• _INPUT MATERIAL_:
========
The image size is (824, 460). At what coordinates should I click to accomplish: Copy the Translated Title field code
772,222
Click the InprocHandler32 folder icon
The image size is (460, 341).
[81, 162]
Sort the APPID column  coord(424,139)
========
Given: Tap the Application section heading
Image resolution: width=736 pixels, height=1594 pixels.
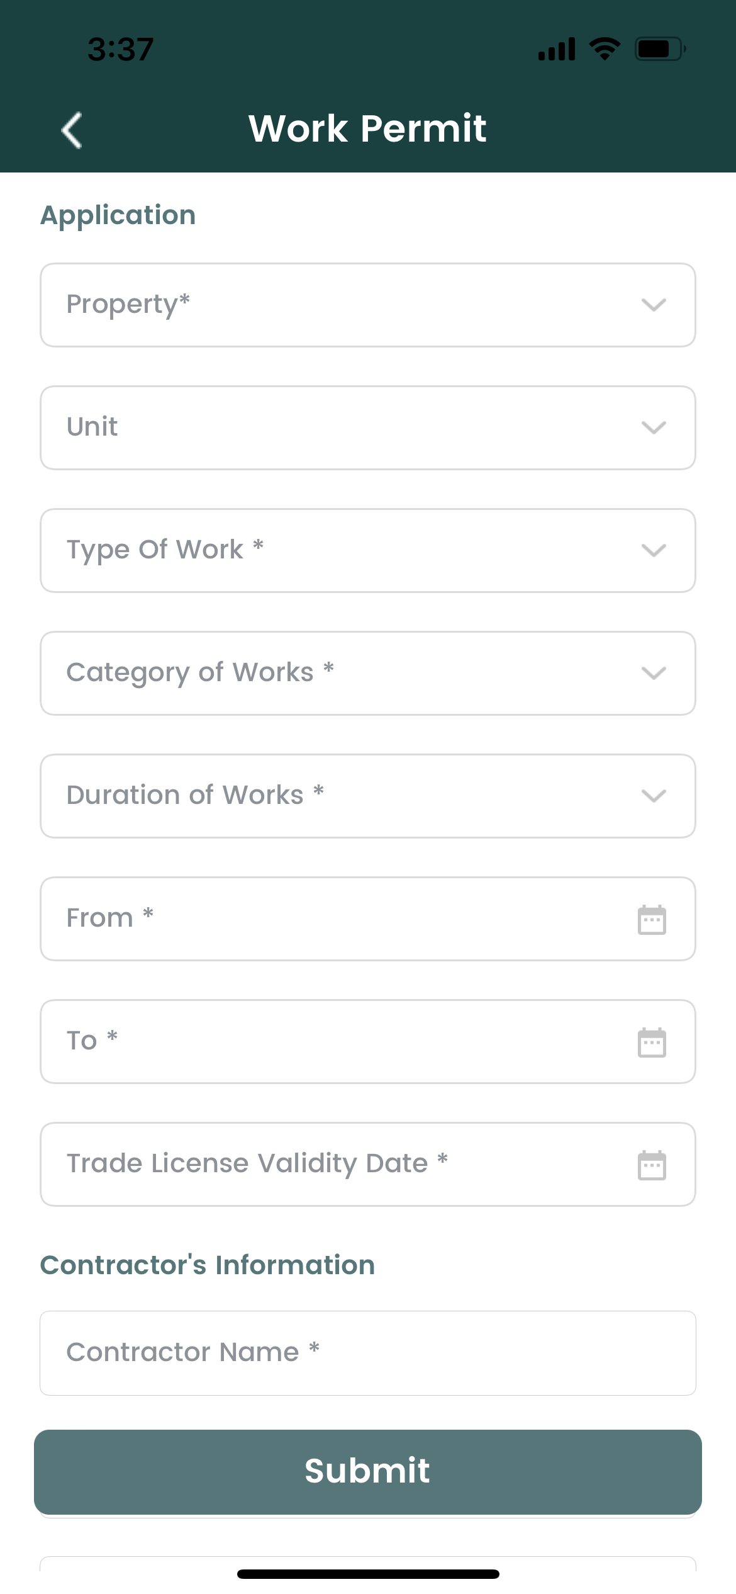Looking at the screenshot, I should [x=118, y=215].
========
• _ACTIVITY_:
The answer is the run of lines above from the line containing "The image size is (824, 460)." through the line containing "Sort the APPID", copied exactly and alone.

• _EXERCISE RESULT_:
The image size is (824, 460). At what coordinates should I click to accomplish: Copy the Translated Title field code
772,222
Click the InprocHandler32 folder icon
The image size is (460, 341).
[81, 162]
Sort the APPID column  coord(424,139)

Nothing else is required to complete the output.